The first clause of the first sentence in that article:

Why didn’t that stop you right there?

It doesn’t have to be a genetic characteristic of a ‘race’ to be a genetic characteristic of a genetically distinct group. So that example proves nothing.

I’m not saying that’s all the explanation: IMO it’s pretty clearly not all of the explanation of such differences. I’m not even saying it’s proven that it’s part of the explanation. But it’s not proven it isn’t, and IMO arbitrary to demand everyone assume it’s 0% of the explanation unless it’s absolutely proven that it is. Or vice versa. I reject the post above saying ‘you have to prove that’s true’ as well as the one saying ‘you have to prove that’s not true’.

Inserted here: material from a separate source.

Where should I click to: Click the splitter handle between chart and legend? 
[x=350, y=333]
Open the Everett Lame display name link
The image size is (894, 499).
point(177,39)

And from a national competition POV, ie considering the populations of foreign countries as compared to the US, rather than considering different groups in US society, we (a US perspective) might have to accept that some other countries have an advantage in academic achievement due to demographics, whether it’s genetic demographics or cultural demographics. Declaring everything is due to ‘culture’ avoids sticky discussions of genetics (sticky that is on the anonymous internet, just plain taboo in public discussion). It doesn’t mean the average of all sub-cultures of the US student body is going to be able to compete with certain homogeneous foreign student bodies. You can’t necessarily change ‘culture’ either.

This. When I thought engineering classes the clear distinction between those who excelled and those who failed was effort. Bust your ass and you’ll do well - be lazy and you won’t.

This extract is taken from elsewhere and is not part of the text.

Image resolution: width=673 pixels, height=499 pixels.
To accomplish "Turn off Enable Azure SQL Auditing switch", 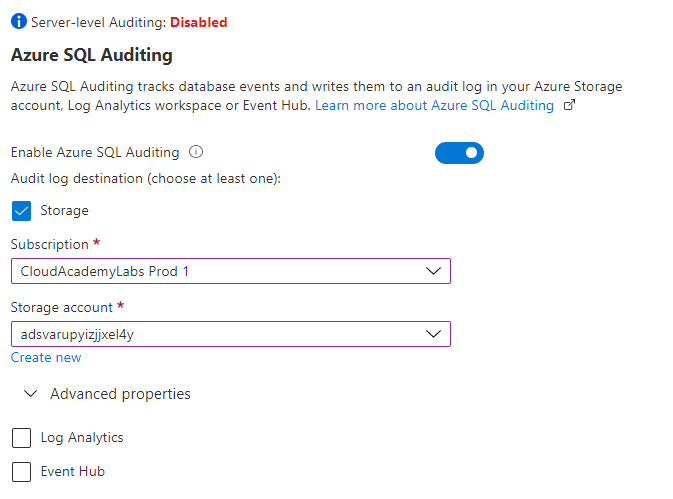I will pyautogui.click(x=459, y=153).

If Namibia say, had a 1000 history of encouraging children to excel at STEM stuff then they would be providing shitloads of STEM workers in the US. But, they don’t have that history.

So Namibians somehow don’t inherently have the intellectual abilities? I think not.

I wonder if, for a time, Italians immigrants (for example) were more successful at academic pursuits in the USA then (for example) Irish immigrants. But after many generations this has reverted to the mean and the two groups don’t have seperate identities as far as academic success. They are both under the “white” umbrella.

After enough time passes, whites and Asians in america (and blacks and other groups) will all revert to the mean and become more or less equal.

Math is akin to a foreign language. If you put 10,000 hours in by the time you finish high school, your math skills will be much more fluent than that of the average American high schooler.

Tiger Mom’s plus
-longer school years
-after school instruction
-shorter summer vacation
-a lot more instruction in math
-school system focused on STEM
-obvious STEM career choices
-US visa programs that reward STEM

Bingo. It’s the effort & work…the sweat that goes into it…the demands that are placed on these kids. It’s not some genetic thing.

I remember being in college with a kid from Korea who once said that by the time they finished high school, they usually had already studied the first two years of college level calculus.

I teach English in South Korea. While Asian kids have a reputation in America as focused little Mozarts, the reality is that most of them are no brighter or more serious than their American counterparts. I’ve only met a handful of super-geniuses here. But that handful really are Bond villain-level super-geniuses.